(As prepared for delivery)
As we begin, I’d especially like to thank Sarah Hubbard, our outgoing chair.
In a year in which we have faced significant challenges, Sarah has been a committed leader, a steadfast supporter, and a passionate advocate for our university. During her tenure we broke ground on the U-M Center for Innovation in Detroit, we announced Innovate Michigan, a new partnership with the Detroit Regional Chamber designed to foster innovation, technological advancement and economic growth from Detroit to Ann Arbor, and we also won a national football championship.
Sarah, thank you again for all you have done, and I assure you that we will continue to aspire to be not just the University of Michigan, but the University for Michigan.
I’d also like to congratulate our incoming Chair Regent White, and Vice Chair Regent Bernstein who will begin their new roles on July 1.
And I’m pleased to announce that Jeffrey Veidlinger, our Joseph Brodsky Collegiate Professor of History and Judiac Studies, has been named as the inaugural director of the Raul Wallenberg Institute at the University of Michigan. Faculty and staff leaders from across the university have also been appointed to the new institute’s executive committee.
Since we will be discussing our budget today, it’s appropriate to begin by remembering who we are, and what we aspire to be – the defining public university, leveraging our excellence and interdisciplinarity to educate learners, advance society, and make groundbreaking discoveries that impact the greatest challenges facing humanity.
That’s our call from Vision 2034 which we announced earlier this spring. The vision was a lens through which we both viewed and shaped our budget, and it will focus our aspirations and achievements in the days to come.

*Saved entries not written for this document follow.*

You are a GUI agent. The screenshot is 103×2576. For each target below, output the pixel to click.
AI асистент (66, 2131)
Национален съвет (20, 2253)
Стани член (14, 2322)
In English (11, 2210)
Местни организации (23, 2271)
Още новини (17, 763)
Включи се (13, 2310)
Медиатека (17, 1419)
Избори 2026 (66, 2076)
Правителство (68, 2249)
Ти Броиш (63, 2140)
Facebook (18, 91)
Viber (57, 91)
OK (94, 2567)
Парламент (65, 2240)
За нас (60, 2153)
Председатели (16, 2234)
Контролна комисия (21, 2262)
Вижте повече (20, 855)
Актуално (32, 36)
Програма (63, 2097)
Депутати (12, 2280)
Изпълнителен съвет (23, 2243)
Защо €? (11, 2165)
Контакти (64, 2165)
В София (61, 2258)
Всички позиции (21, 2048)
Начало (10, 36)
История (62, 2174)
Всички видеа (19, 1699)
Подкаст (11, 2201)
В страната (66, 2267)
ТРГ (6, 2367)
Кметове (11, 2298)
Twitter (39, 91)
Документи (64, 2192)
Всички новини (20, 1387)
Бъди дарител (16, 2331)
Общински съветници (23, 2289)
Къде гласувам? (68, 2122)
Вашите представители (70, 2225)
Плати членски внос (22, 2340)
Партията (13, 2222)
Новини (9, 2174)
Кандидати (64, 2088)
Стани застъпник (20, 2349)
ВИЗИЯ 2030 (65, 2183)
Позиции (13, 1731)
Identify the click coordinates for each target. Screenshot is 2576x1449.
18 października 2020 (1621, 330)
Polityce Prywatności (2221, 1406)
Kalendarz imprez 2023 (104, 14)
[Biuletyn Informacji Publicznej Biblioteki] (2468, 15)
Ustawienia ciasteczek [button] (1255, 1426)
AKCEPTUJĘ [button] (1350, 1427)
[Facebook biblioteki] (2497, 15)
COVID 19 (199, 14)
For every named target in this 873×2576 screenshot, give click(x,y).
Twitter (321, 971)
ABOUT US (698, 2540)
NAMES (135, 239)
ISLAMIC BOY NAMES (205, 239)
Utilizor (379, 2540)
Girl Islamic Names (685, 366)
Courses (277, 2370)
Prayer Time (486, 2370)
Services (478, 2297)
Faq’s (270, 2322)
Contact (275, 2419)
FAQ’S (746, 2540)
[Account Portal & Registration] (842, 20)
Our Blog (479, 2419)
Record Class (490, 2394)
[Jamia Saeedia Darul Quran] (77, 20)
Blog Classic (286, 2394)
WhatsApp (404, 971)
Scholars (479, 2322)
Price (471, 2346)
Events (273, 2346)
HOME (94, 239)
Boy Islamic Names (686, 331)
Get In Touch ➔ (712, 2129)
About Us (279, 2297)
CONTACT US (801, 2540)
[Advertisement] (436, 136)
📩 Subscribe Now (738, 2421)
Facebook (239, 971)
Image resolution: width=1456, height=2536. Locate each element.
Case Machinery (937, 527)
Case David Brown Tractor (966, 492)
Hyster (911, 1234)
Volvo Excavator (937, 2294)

In that same spirit of aspiration and excellence, I’m pleased to report that according to the 2024 edition of Center for World University Rankings – which ranked almost 21,000 institutions, the University of Michigan was 16th overall, 13th in the U.S. and 2nd among U.S. public universities.
Our Institute for Social Research also recently received the University of Michigan’s largest research grant – $195M in new federal funding from the National Institute on Aging to extend its enduring and influential Health and Retirement study through 2029.
In addition, a 2024 study by the Knight Foundation reported that U-M has one of the most diverse groups of asset managers of any university in the country.
About a third of the assets in the U-M endowment are managed by investment firms owned by women or minorities, generating substantial financial returns as well as improving opportunity among investment firms.
Together, we are continuing to increase our impact across the state and throughout the region.
At the Mackinac Policy Conference we announced Innovate Michigan, a new partnership with the Detroit Regional Chamber to foster innovation, technological advancement and economic growth from Ann Arbor to Detroit.
This will be a connective, collaborative effort through which we’ll be joining with industry leaders and business associations along with other institutions of higher education to transform our region into a national leader in technology and economic development.
We have also joined with Governor Gretchen Whitmer and other public and private sector partners in the MSTAR initiative, which aspires to make Michigan the world’s leader in semiconductor technology and talent development.
Governor Whitmer recently announced a $10M investment in MSTAR, which is now initiating a portfolio of innovation projects.
Through our Go Blue Guarantee, which our regents voted to expand at this meeting last year, we provided free tuition for 1,554 students for financial aid year 2024.
And with this budget, we are doubling down on our support of Go Blue Guarantee recipients by facilitating and funding high-impact learning experiences, which include study abroad and undergraduate research opportunities.
Last week, we were joined by four outstanding members of the Michigan community – Senator Debbie Stabenow, developer, visionary and philanthropist Stephen Ross, Dr. Earl Lewis and Coach Carol Hutchins – our inaugural awardees for the U-M Presidential Medal of Excellence.
This award was created for exceptional individuals who epitomize our credo of the leaders and best, and even more, who exemplify our ethos of service, achievement and excellence. It will be an annual tradition in which we salute those who have made an indelible imprint on the mission, purposes and ideals of the University of Michigan.
Finally, I would like to extend our congratulations to Ann Appelhans Gubser. Ann is a U-M alum, a pediatric nurse, and a 55-year old grandmother who last month completed what can be considered the toughest marathon swim in the world, a 29.7 mile solo swim from San Francisco’s Golden Gate Bridge to the Farallon Islands.
The swim took her about 17 hours through what the LA Times described as “roiling, freezing, famously shark-infested waters.” Only a handful of people have completed that swim, and Amy was the first to complete it going from east to west, a more challenging direction due to the colder water near the islands.
Afterward she told a reporter, “I don’t think we all know what we’re capable of.”
So congratulations again Ann.
And each day let us aspire to follow your lead and unleash the incredible capability that beats in the heart of every Wolverine.
With that, let’s turn to the rest of our business for the meeting.